» What to produce
Without a single alteration, write the listing out again.

» Dataset records
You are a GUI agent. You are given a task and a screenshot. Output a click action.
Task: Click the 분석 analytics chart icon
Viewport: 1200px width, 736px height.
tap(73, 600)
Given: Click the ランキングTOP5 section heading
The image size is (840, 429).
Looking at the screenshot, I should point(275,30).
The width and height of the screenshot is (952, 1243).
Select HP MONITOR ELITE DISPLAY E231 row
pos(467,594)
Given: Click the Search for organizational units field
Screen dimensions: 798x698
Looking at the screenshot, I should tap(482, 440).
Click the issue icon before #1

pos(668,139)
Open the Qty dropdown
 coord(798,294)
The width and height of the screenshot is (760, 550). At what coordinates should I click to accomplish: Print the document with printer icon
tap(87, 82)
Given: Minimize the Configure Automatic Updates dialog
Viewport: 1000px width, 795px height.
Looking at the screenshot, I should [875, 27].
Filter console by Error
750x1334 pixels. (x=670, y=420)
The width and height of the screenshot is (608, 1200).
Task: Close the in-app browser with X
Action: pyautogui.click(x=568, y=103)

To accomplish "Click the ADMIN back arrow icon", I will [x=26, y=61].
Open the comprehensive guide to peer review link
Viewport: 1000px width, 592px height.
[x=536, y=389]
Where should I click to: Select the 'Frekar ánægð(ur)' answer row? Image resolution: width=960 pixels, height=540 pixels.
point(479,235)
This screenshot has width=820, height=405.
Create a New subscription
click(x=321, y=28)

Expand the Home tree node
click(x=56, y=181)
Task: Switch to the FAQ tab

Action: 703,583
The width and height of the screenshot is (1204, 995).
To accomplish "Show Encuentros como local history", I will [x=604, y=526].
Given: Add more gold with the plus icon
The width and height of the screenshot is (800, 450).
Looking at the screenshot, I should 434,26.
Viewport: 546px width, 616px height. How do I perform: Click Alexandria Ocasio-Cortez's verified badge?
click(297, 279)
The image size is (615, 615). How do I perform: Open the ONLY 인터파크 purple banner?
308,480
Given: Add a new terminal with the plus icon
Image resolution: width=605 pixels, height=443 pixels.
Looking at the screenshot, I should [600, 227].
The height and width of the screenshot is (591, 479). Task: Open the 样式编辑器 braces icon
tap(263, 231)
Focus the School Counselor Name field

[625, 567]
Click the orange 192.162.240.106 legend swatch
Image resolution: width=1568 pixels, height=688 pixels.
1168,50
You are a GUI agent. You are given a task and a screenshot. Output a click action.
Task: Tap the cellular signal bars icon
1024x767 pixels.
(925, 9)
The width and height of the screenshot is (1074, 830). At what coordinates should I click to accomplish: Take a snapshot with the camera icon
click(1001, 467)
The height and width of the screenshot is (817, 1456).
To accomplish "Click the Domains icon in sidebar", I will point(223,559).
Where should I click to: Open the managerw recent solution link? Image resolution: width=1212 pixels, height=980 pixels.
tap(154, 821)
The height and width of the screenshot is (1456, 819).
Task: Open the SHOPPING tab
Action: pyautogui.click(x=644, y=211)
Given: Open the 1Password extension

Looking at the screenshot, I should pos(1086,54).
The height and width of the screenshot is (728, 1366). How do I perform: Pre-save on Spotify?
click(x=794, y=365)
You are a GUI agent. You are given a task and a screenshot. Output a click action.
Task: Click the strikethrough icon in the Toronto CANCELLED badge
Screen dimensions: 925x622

» Expected answer
You are a GUI agent. You are given a task and a screenshot. Output a click action.
Task: Click the 분석 analytics chart icon
Viewport: 1200px width, 736px height.
tap(73, 600)
Given: Click the ランキングTOP5 section heading
The image size is (840, 429).
Looking at the screenshot, I should point(275,30).
The width and height of the screenshot is (952, 1243).
Select HP MONITOR ELITE DISPLAY E231 row
pos(467,594)
Given: Click the Search for organizational units field
Screen dimensions: 798x698
Looking at the screenshot, I should tap(482, 440).
Click the issue icon before #1

pos(668,139)
Open the Qty dropdown
 coord(798,294)
The width and height of the screenshot is (760, 550). At what coordinates should I click to accomplish: Print the document with printer icon
tap(87, 82)
Given: Minimize the Configure Automatic Updates dialog
Viewport: 1000px width, 795px height.
Looking at the screenshot, I should [875, 27].
Filter console by Error
750x1334 pixels. (x=670, y=420)
The width and height of the screenshot is (608, 1200).
Task: Close the in-app browser with X
Action: pyautogui.click(x=568, y=103)

To accomplish "Click the ADMIN back arrow icon", I will [x=26, y=61].
Open the comprehensive guide to peer review link
Viewport: 1000px width, 592px height.
[x=536, y=389]
Where should I click to: Select the 'Frekar ánægð(ur)' answer row? Image resolution: width=960 pixels, height=540 pixels.
point(479,235)
This screenshot has width=820, height=405.
Create a New subscription
click(x=321, y=28)

Expand the Home tree node
click(x=56, y=181)
Task: Switch to the FAQ tab

Action: 703,583
The width and height of the screenshot is (1204, 995).
To accomplish "Show Encuentros como local history", I will [x=604, y=526].
Given: Add more gold with the plus icon
The width and height of the screenshot is (800, 450).
Looking at the screenshot, I should 434,26.
Viewport: 546px width, 616px height. How do I perform: Click Alexandria Ocasio-Cortez's verified badge?
click(297, 279)
The image size is (615, 615). How do I perform: Open the ONLY 인터파크 purple banner?
308,480
Given: Add a new terminal with the plus icon
Image resolution: width=605 pixels, height=443 pixels.
Looking at the screenshot, I should [600, 227].
The height and width of the screenshot is (591, 479). Task: Open the 样式编辑器 braces icon
tap(263, 231)
Focus the School Counselor Name field

[625, 567]
Click the orange 192.162.240.106 legend swatch
Image resolution: width=1568 pixels, height=688 pixels.
1168,50
You are a GUI agent. You are given a task and a screenshot. Output a click action.
Task: Tap the cellular signal bars icon
1024x767 pixels.
(925, 9)
The width and height of the screenshot is (1074, 830). At what coordinates should I click to accomplish: Take a snapshot with the camera icon
click(1001, 467)
The height and width of the screenshot is (817, 1456).
To accomplish "Click the Domains icon in sidebar", I will point(223,559).
Where should I click to: Open the managerw recent solution link? Image resolution: width=1212 pixels, height=980 pixels.
tap(154, 821)
The height and width of the screenshot is (1456, 819).
Task: Open the SHOPPING tab
Action: pyautogui.click(x=644, y=211)
Given: Open the 1Password extension

Looking at the screenshot, I should pos(1086,54).
The height and width of the screenshot is (728, 1366). How do I perform: Pre-save on Spotify?
click(x=794, y=365)
You are a GUI agent. You are given a task and a screenshot. Output a click action.
Task: Click the strikethrough icon in the Toronto CANCELLED badge
Screen dimensions: 925x622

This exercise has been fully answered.